Bei der Stichwahl um die Präsidentschaft hat sich der Sozialdemokrat durchgesetzt. Nach Auszählung von 96 Prozent der Stimmen kam Colom dem Wahlgericht zufolge auf 52,7 Prozent und lag damit knapp fünf Punkte vor seinem Konkurrenten, dem rechten Ex-General Otto Perez. „Nun beginnt ein friedlicher Wandel, wie ihn Guatemala seit langem nicht gesehen hat“, versprach der 56-jährige Ingenieur, der der erste sozialdemokratische Staatschef des mittelamerikanischen Landes seit einem halben Jahrhundert sein wird.

Ihn erwartet eine schwere Aufgabe: Das Land hat sich noch nicht vom Bürgerkrieg (1960-1996) erholt. Die Macht des Militärs wurde zwar beschnitten, aber noch immer lebt die indianische Bevölkerungsmehrheit in bitterer Armut. Die Institutionen sind schwach und von der Mafia unterwandert. Die Gewaltkriminalität ist eine der höchsten des Kontinents.

Colom weiß um das Elend aus erster Hand: Als früherer Verwalter des Friedensfonds kennt er das ländliche Guatemala wie seine Westentasche. Und damit auch die indianische Welt: Er ist einer der wenigen weißen Maya-Priester – ein „Hexer“, wie ihn seine erzkatholischen Gegner nannten.

Im Gegensatz zu seinen Widersachern, die von auf ihre Person zugeschnittenen Wahlbündnissen gestützt wurden, stand hinter Colom eine strukturierte Partei, die er zusammen mit seiner Frau Sandra in langjähriger Arbeit landesweit aufgebaut hat. Kritiker sagen, er hätte auch Drogenhändler in seine Reihen aufgenommen.
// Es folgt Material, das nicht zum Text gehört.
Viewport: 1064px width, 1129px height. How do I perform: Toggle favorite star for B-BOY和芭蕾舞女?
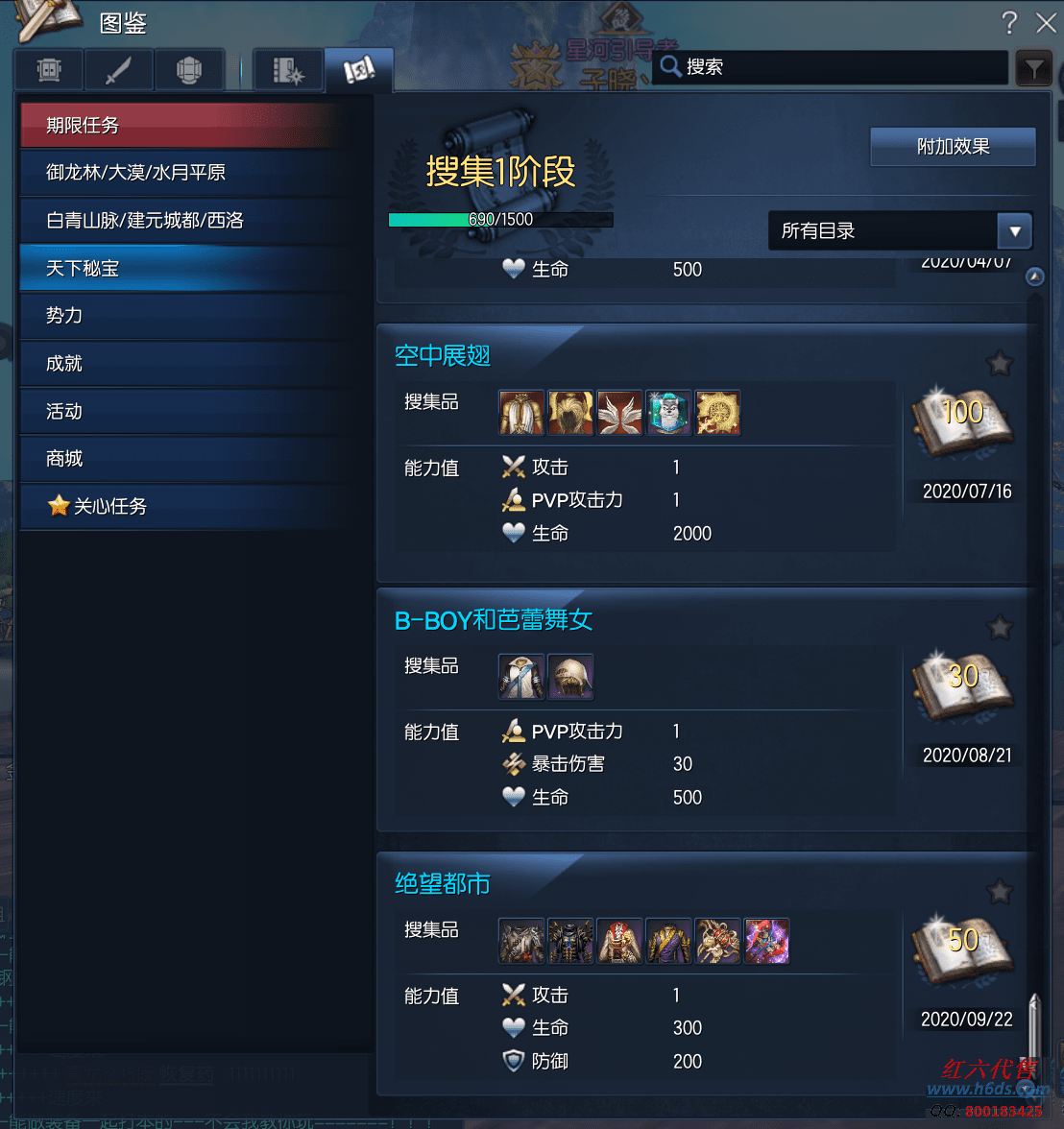(999, 627)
Der 56-Jährige stammt aus einer Oberschichtfamilie mit politischer Tradition: Sein Onkel Manuel war in den 70er-Jahren ein beliebter, linksmoderater Bürgermeister mit Präsidentschaftsambitionen, der von der Militärjunta ermordet wurde. Colom selbst widmete sich während des Bürgerkriegs seinen Textilfabriken und begann erst 1991 seine politische Laufbahn.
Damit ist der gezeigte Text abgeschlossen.